Consistent GMTKN55 and molecular-crystal accuracy using minimally empirical DFT with XDM(Z) dispersion
Kyle R. Bryenton, Erin R. Johnson
TL;DR
This work tests a one-parameter Z-damping variant for the XDM dispersion correction across a broad GMTKN55 molecular benchmark and several molecular-crystal solids, comparing it with the traditional Becke–Johnson damping. The study demonstrates that XDM(Z) resolves overbinding seen with XDM(BJ) in metal clusters, while maintaining competitive accuracy for main-group chemistry, as evidenced by a best-in-class WTMAD-4 (5.43) for revPBE0-XDM(Z) and strong solid-state performance when paired with PBE0, revPBE0, or B86bPBE0. The analysis emphasizes outliers as a critical diagnostic tool, arguing that improved physics to reduce large errors can be more valuable than adding empirical parameters. Overall, XDM(Z) provides a simple, transferable, minimally empirical dispersion correction that performs reliably across both molecular and solid-state contexts, with revPBE0-XDM(Z) and B86bPBE0-XDM(Z) highlighted as especially robust choices.
Abstract
Density-functional theory (DFT) has become the workhorse of modern computational chemistry, with dispersion corrections such as the exchange-hole dipole moment (XDM) model playing a key role in high-accuracy modelling of large-scale systems. All previous production implementations of XDM have used the two-parameter Becke--Johnson damping function based on atomic radii. Here, we introduce and implement a new XDM variant that uses a one-parameter damping function based on atomic numbers, recently proposed by Becke. Both this new Z damping and the canonical BJ-damping variants of XDM are benchmarked on the comprehensive GMTKN55 database using minimally empirical generalised-gradient-approximation, global hybrid, and range-separated hybrid functionals. This marks the first time that the XDM (and many-body dispersion, MBD) corrections have been tested on the GMTKN55 set. Using the new WTMAD-4 metric, an outlier analysis is performed for all new data, as well as for top-ranking functionals from the literature at each rung, providing insight into both performance and consistency across the dataset. To test Z damping's transferability to the solid state, four benchmarks involving molecular crystals are also considered. Across these molecular and solid-state benchmarks, the revPBE0 and B86bPBE0 hybrid functionals, paired with the Z damped XDM variant, show excellent performance.

[Items listed in a dataset]
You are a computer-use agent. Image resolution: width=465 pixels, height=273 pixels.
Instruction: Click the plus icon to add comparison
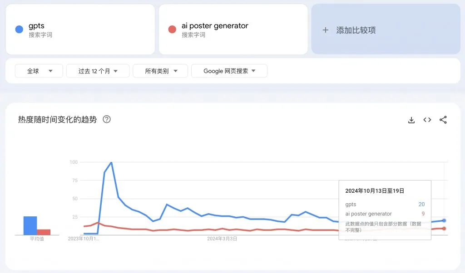325,30
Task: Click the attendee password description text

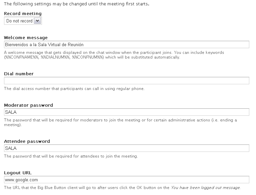Action: (71, 156)
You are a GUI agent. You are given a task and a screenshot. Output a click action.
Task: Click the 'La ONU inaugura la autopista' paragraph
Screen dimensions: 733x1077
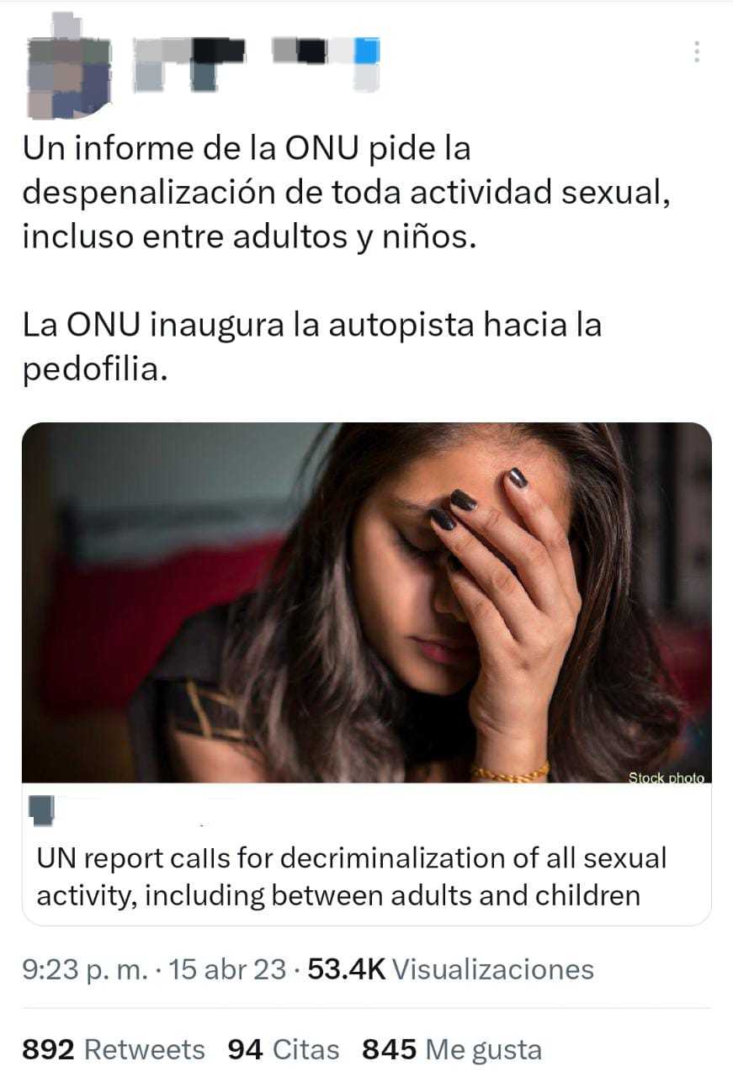312,346

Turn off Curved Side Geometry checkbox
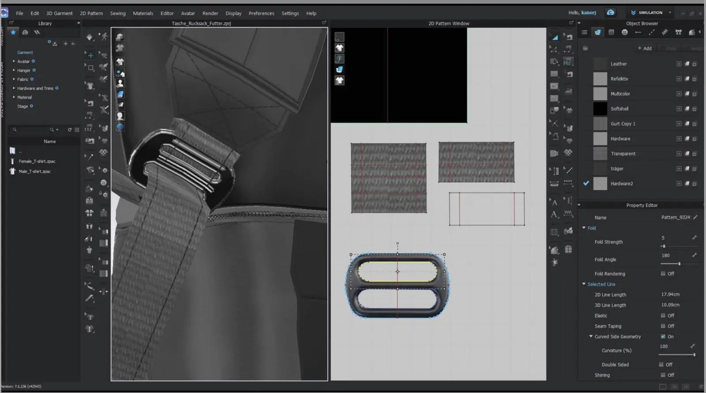(663, 336)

WORK TO BE COMPLETED: According to the XDM(Z) text, why are four molecular-crystal benchmarks included alongside GMTKN55?

RESPONSE TO THIS EXERCISE: They are included to test whether Z damping transfers to the solid state.